"His son goes to kindergarten."
Translation:Jego syn chodzi do przedszkola.
Przedszkole (nominative singular)- przedszkola ( genitive singular= nominaitve plural= accusative singular)
In this sentence przedszkola is in genitive (because "do")
syn is nominative because it is the subject, jego is always the same, but technically nominative too.
This is just my guess, but I think when przedszkole becomes its own word, this is the word that changes.
Other words that come to my mind are góra-górze-pogórze-pogórza. and mur-murze-przedmurze-przedmurza.
Does 'kindergarten'/'pre-school' (and 'przedszkole') translate to 'nursery' or 'reception' or something else in British English?
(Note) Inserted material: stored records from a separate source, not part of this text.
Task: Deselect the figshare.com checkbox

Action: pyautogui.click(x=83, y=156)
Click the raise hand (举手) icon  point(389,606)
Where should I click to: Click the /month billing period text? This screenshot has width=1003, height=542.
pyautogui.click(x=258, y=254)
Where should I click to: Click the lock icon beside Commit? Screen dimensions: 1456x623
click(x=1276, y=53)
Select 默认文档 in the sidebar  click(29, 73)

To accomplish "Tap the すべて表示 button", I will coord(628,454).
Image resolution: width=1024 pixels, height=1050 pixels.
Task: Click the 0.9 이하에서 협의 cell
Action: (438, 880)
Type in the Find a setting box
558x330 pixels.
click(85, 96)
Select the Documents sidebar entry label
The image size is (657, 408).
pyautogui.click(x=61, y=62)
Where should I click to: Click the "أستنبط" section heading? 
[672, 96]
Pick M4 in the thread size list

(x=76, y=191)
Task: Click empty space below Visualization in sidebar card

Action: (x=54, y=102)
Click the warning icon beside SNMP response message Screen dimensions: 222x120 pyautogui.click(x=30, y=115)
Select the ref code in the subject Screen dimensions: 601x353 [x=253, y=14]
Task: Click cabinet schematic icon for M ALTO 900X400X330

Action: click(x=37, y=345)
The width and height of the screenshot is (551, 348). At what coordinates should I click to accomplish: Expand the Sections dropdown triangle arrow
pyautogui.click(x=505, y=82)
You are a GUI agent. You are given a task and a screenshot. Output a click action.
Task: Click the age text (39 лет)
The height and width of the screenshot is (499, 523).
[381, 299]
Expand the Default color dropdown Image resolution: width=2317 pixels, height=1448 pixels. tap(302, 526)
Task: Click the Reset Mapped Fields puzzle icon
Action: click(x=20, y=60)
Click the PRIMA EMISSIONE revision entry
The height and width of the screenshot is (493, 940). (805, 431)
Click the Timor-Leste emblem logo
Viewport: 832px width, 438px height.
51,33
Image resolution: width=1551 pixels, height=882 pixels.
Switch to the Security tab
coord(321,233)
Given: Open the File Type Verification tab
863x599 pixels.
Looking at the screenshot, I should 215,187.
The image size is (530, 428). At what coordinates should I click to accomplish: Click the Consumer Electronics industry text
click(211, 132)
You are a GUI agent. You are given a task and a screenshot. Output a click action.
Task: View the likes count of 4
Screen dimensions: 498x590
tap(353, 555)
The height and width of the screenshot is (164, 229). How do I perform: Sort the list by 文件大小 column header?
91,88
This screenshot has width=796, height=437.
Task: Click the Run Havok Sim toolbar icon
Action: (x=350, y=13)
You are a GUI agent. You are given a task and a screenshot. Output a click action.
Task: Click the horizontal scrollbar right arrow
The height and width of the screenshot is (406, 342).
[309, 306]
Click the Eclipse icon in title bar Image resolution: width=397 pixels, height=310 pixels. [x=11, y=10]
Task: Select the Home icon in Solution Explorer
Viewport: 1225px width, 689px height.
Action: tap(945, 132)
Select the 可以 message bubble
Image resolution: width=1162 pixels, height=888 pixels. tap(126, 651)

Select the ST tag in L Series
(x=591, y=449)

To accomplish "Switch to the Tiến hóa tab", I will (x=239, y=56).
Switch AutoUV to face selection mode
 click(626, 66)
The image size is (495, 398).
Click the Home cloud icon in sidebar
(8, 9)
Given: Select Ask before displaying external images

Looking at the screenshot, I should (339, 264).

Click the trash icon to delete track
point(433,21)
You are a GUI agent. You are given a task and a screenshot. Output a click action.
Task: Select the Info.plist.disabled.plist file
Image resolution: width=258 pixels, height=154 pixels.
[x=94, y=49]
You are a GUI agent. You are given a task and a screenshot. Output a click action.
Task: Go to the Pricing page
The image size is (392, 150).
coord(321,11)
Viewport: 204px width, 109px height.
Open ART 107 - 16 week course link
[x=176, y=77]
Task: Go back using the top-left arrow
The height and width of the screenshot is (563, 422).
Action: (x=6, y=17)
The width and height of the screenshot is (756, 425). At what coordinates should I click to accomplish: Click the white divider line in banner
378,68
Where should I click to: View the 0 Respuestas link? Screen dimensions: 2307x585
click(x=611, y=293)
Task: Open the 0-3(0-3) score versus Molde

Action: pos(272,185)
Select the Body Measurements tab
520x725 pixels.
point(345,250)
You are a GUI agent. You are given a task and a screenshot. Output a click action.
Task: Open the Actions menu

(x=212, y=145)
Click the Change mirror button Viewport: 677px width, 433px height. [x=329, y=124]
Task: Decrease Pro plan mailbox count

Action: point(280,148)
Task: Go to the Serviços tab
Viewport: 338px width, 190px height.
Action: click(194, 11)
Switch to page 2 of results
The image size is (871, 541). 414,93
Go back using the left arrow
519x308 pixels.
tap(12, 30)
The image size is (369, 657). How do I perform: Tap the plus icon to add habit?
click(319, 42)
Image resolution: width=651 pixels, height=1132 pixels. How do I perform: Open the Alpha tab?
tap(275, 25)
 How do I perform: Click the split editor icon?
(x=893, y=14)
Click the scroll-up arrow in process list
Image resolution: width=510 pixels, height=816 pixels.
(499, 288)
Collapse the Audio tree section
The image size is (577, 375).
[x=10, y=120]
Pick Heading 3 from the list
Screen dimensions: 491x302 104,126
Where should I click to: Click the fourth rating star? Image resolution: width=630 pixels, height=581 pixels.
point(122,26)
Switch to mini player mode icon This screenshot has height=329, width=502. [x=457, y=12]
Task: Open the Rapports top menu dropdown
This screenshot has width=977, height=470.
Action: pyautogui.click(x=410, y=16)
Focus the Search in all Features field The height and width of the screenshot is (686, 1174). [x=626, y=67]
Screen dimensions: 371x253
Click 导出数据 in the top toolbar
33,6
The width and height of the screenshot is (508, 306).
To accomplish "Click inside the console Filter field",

To my undestanding, "nursery" is "żłobek" = a place for really really young children, up to the age of 3.
Reception, according to English Wikipedia is for ages 4-5, so you may say that this is 'included' in the przedszkole period.
Przedszkole is for children from the age of 3 up to the moment of starting the school - which currently is either 6 or 7, depending on the parents' decision. I'm not even exactly sure what'the current legislation.
Ok, I looked it up as well and I think the differences are to do with which parts of education/school are compulsory: 'reception' is the first year of compulsory education here, which (according to Wikipedia) elsewhere in the Anglosphere is called 'kindergarten', although otherwise 'kindergarten' can be synonymous with 'preschool', which is offered for children before compulsory school age. Here (UK), that is usually called 'nursery school' or more commonly simply 'nursery'. I believe education isn't compulsory until age seven in Poland; and in the UK you attend reception (or have to be home-schooled full-time) in the school year in which you turn five; in most other countries it seems to be somewhere in between.
Just curious, can you translate "kindergarten" as "zerówka" or "infinima" (as in the place where Judge Soplica began his education in "Pan Tadeusz" -- "Znamy go od infinimy ...")?
Googling "znamy go od infinimy" doesn't give any results, and the whole text of "Pan Tadeusz" surely must be online... I've never heard this word I think.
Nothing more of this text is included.